If you’re interested in the techniques behind this or have guessed that instead one list with 2 full column would be returned: [Word To Replace] and [Replace With]: The unimposing little word “each” actually creates a sort of a row context. Actually the expression at the 3rd place in the “Table.AddColumn”-expression is expected to be a function and that’s what “each” stands for. It is basically syntax sugar for a full function expression like described here.

So: Goodbye columns “WordsToReplace” and “ReplaceWith”, but we respect your destiny and maintain your separating character by keeping your contents separated in the list-format instead.

Nice side-effect: It’s also way much faster.

And here is the full code:

let
    Source = ReplacementsTable,
    CreateListOfLists = Table.AddColumn(Source, "Liste", each ({[Word To Replace], [Replace With]})),
    Text = Text,
    TurnTextToList = Table.AddColumn(Text, "Custom", each Text.Split([Text], " ")),
    Replacements = Table.AddColumn(TurnTextToList, "Changed Text Expected", 
                each Text.Combine(List.ReplaceMatchingItems([Custom],CreateListOfLists[Liste])," ")),
    Cleanup = Table.RemoveColumns(Replacements,{"Custom", "Text"})
in
    Cleanup

& the file: M_MultipleReplacementsV3.xlsx

Enjoy & stay queryious 🙂

Comments (18) Write a comment

  1. Hi Imke 🙂
    Very elegant solution 🙂
    If you want to speed it up more, you may use List.Buffer function. I mean something like this
    CreateListOfLists = List.Buffer(Table.AddColumn(Source, “Liste”, each ({[Word To Replace], [Replace With]}))[Liste]),
    and then you have to change a little Replacements step to this below
    Replacements = Table.AddColumn(TurnTextToList, “Changed Text Expected”,
    each Text.Combine(List.ReplaceMatchingItems([Custom],CreateListOfLists),” “)),
    Of course this is a proposal only, because your solution should works fine without these changes 🙂

    From me, another approach (just different)

    let
    Repl = Table.Buffer(ReplacementsTable),
    Text = Text,
    Result = Table.AddColumn(Text, “Changed Text Expected”,
    each Text.Combine(
    List.Transform(
    Text.Split([Text], ” “),
    each
    try Repl[Replace With]{List.PositionOf(Repl[Word To Replace], _)}
    otherwise _
    ),
    ” ” )
    )
    [[Changed Text Expected]]
    in
    Result

    sq 🙂

    Reply

    • Hi Bill,
      thanks for the accolade. Actually, I found my solution quite elegant as well – until you came around …
      But yours is stellar, so I can comfort myself a bit in thinking that within earthly scale it still shines a little 🙂

      Note to my readers: This cosmic M-agician shows us how to make multiple replacements without a dedicated replacement-operation but with the most elegant lookup-operation I’ve come across in M instead: No join-expand-if-then but simple try lookup otherwise old value. Also he returns a table with one column with this statement: [[Changed Text Expected]] which I still need my head to turn around, as it looks as if it turns a list into a table, but actually only seems to work on table columns and not on native lists. @Bill: Any idea why that is?
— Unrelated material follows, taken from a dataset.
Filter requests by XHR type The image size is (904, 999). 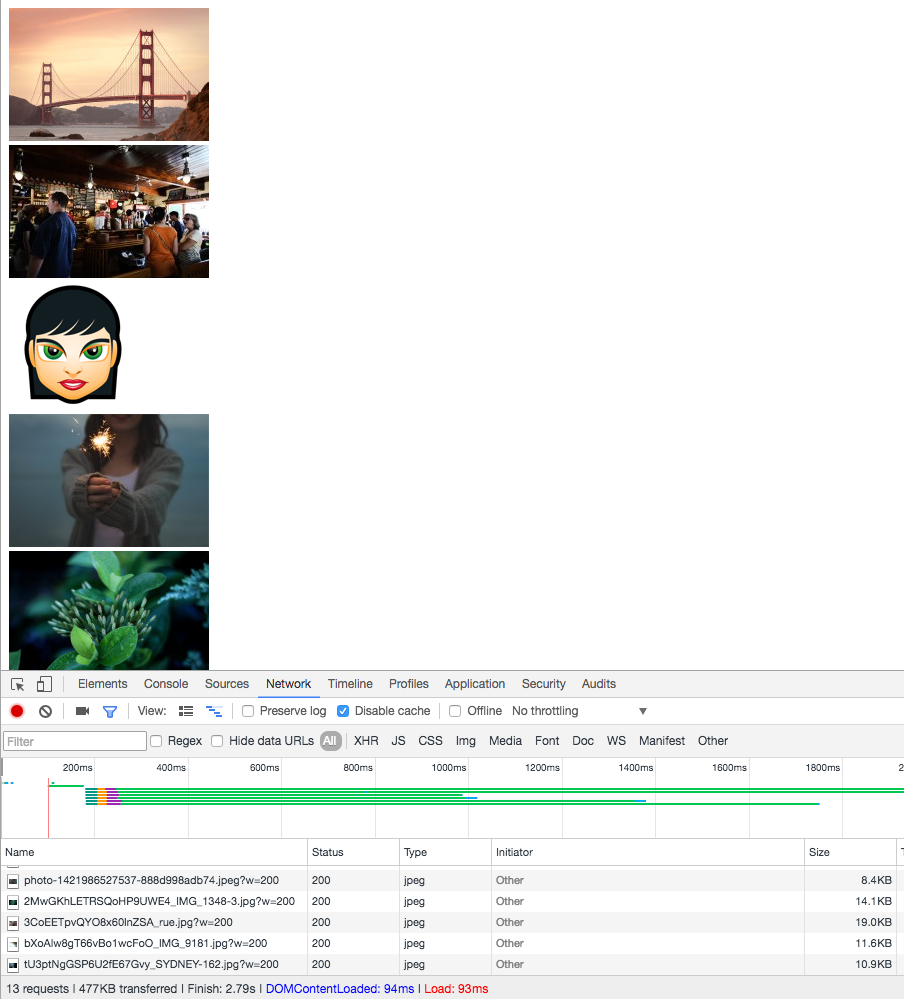point(366,741)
      Apart from that: Thank you so much Bill and applause, this was a real experience!

      And yes: List.Buffer speeds it up considerably! But I might actually prefer this version then:

      let
      Source = ReplacementsTable,
      CreateListOfLists = Table.Buffer(Table.AddColumn(Source, “Liste”, each ({[Word To Replace], [Replace With]}))[[Liste]]),
      TurnTextToList = Table.AddColumn(Text, “Custom”, each Text.Split([Text], ” “)),
      Replacements = Table.AddColumn(TurnTextToList, “Changed Text Expected”, each Text.Combine(List.ReplaceMatchingItems([Custom],CreateListOfLists[Liste]),” “))[[Changed Text Expected]]
      in
      Replacements

      Fan of double-brackets already :-))

      Reply

  2. Thanks for your kind words, Imke. 🙂
    To understand this syntax (double brackets), look at “6.4.2 Field Access” in Formula Language Specification (page 61)

    Regards and sq 🙂

    Reply

    • Hi Bill,
      The Formula Language Specification (“6.4.2 Field Access”) is currently right in front my eyes.
      Even knowing what you showed here about [[ ]], I would have never understood it from the documentation !!!
      The only hint is the world “Table” briefly written down on the second line. I wonder how you figured it out.

      Reply

  3. Thanks Bill – looks like I need to learn some basics finally… (a list is missing the identifier and therefore cannot be selected or projected?)
    sq 🙂

    Reply

  4. Simply Genius, Thank you for your post.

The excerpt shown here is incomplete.